Projectile motion football question

[mauritzhansen]

Hi folks,

Need some help on a projectile motion question.

Homework Statement

Given:
- a football kicker can give the ball an initial speed of 25m/s
- kicker wants to score a field goal 50m in front of goalposts
- horizontal bar of goalposts is 3.44m above the ground

Question:
What are the a.) least and b.) greatest elevation angles at which he can kick the ball to score a field goal?

Homework Equations

none

The Attempt at a Solution

I have done the following:
1.) y = y₀ + (v₀sinθ)t - 0.5(9.81)t²
so, 3.44 = (25sinθ)t - 4.91t²
2.) x = x₀ + (v₀cosθ)t
so, 50 = (25cosθ)t
so, t = 2/cosθ

I then substituted eq. 2 into eq. 1, and got the following:
3.44 = 50tanθ - 19.62sec²θ

but I am stuck here.

Could someone please tell me if I am on the right track? Is there a way to solve the above equation, or am I approaching this in the wrong way?

Thanks.

 

[Chrisas]

Don't have time to check it now. But here is what I would try. There is a trig identity that will turn sec^2 into tan^2. You would end up with a quadratic in tan that could be solved for two roots. That would get you the two angles. In other words, change sec^2 to tan^2 using the identity and them make a substitution like z = tan(theta). Solve for the two values of z and then take the inverse tangent.

 

[mauritzhansen]

Thanks Chrisas! I did look at my trig identities, but for some reason I did not see this.

I got my two angles (31 degrees and 63 degrees), which I know are correct.

 

[kuruman]

There is another way that might be easier.

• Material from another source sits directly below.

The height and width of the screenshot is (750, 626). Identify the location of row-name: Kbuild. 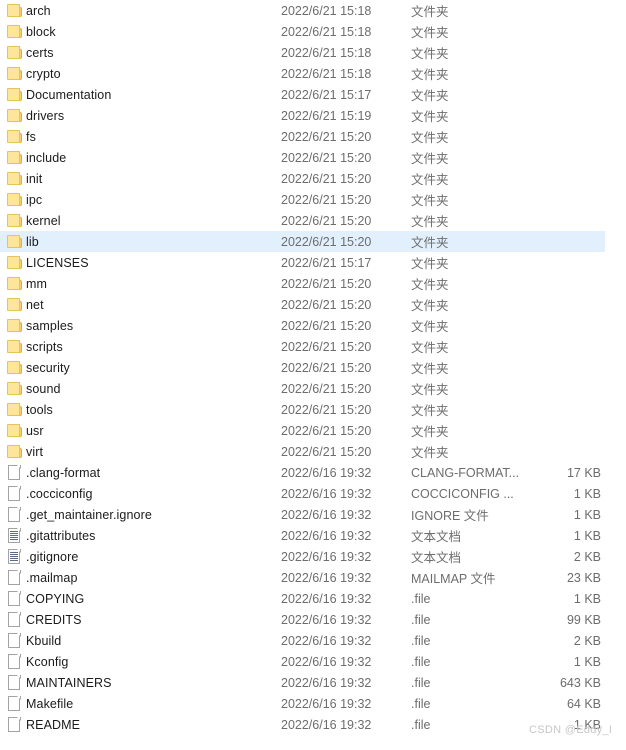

Let x = cos$$\theta$$. Express the tangent as $$\frac{\sqrt{1-x^{2}}}{x}$$ and you know what to do with the secant. Isolate the radical on one side of the equation and square both sides to get rid of it. You should end up with a fourth degree equation, but one that you can solve because the odd powers in x are missing. This means that you can use the quadratic formula to solve for x². Throw out any negative roots for x² as unphysical. Get the angle from the cosine.

 

[mauritzhansen]

Hi kuruman - thanks for this alternative. I had been trying for a while to get a single trig function, but failed. In hindsight I cannot believe I did not see it. More practice required. ;-)

 

[kuruman]

Hi kuruman - thanks for this alternative. I had been trying for a while to get a single trig function, but failed. In hindsight I cannot believe I did not see it. More practice required. ;-)

Think of it this way: What I call the auxiliary trig functions (tan, cot, sec, csc) can all be cast in terms of sin and cos and then sin can be converted to cos if needed. From my experience, this general method will see you through most of the time. If not, the next best thing is to try the half-angle trig identities.

 

[mauritzhansen]

That is helpful - I will certainly keep this in mind. Thanks.